How To Snow

I have been taking some account of snow and how it falls. It does not come down everywhere the same, of course, and in some places hardly at all. In just a few miles of distance there are great variations in winter's blanket. Mere elevation does not always account for the difference.

Why did snow fall here and not in some other valley? How is it that other winter storms have darkened these skies and passed on without leaving a flake?

As in making bread, I have learned, there are ingredients to the formation of snow and conditions to be followed. Cold air is not enough, nor clouds, nor moisture.

At the nucleus of every snowflake there is a particle of dust, or fumes, or even tiny microorganisms. It is upon such smidgens of matter that snow crystals form and grow.

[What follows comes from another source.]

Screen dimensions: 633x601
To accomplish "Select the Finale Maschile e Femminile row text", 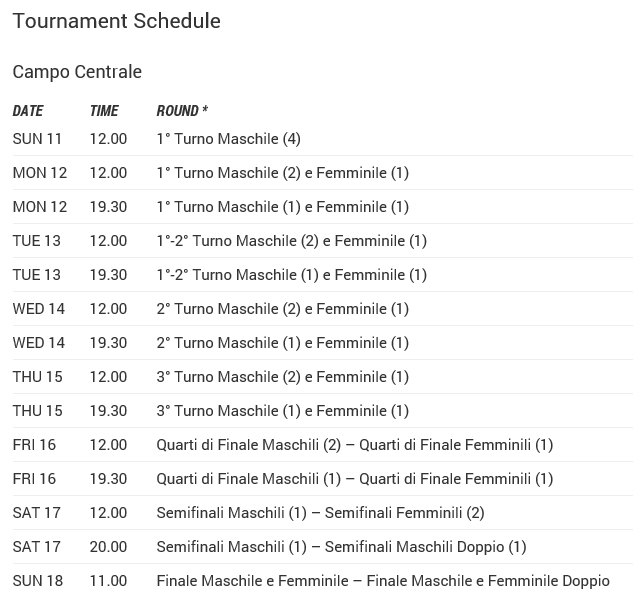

The moisture in a cloud, if it is cool enough, will collect on these crystals and cause them to expand. If they grow large enough, gravity with grab on and pull them down to earth. If not, they may drift along for days, carried in some cloudbank until they dissipate.

Clean clouds usually produce no snow. Where there is no dust or other tiny particles of matter the crystals have nowhere to grow. A cloud may be laden with moisture, like thick fog, but until some catalyst triggers crystallization there will be no snow.

The process of cloud seeding attempts to make up for the lack of particulate matter in the atmosphere by introducing some. Silver iodide is commonly used. Dropped from aircraft above or projected from the ground below, it is offered to clouds as nuclei for snow crystals. Sometimes the offering is accepted; sometimes not.

Lead particles from automobile exhaust can serve the same purpose. The fumes rise toward heaven, mingle with moisture, and bring down snow. But add too much lead, or too much of any substance, and snow crystals will be stunted. Clouds can get clogged.

During the Dust Bowl years of the 1930s black snow fell in New England. In the Alps, a pale blue snow came down in 1972, fed by copper salts that had blown across the Mediterranean from the Sahara Desert. Other winds from the Sahara have produced pink snowfalls.

Here in the Northwest, snow commonly occurs near a low pressure system drifting down from the Arctic. Where the cold air from the north meets warm, moist air from the south is where snowfall is most likely.

If a cloud's temperature is fairly warm, say from 10 to 32 degrees, then large, intricate snow crystals are more likely to form. The warmth encourages the crystals to clump together, producing the big, puffy snowflakes that make the heaaviest snowfall.

If temperatures reach subzero or below, the atmosphere holds less moisture. Snow crystals may still form, but only as fine powder, and oftentimes they'll just blow on by.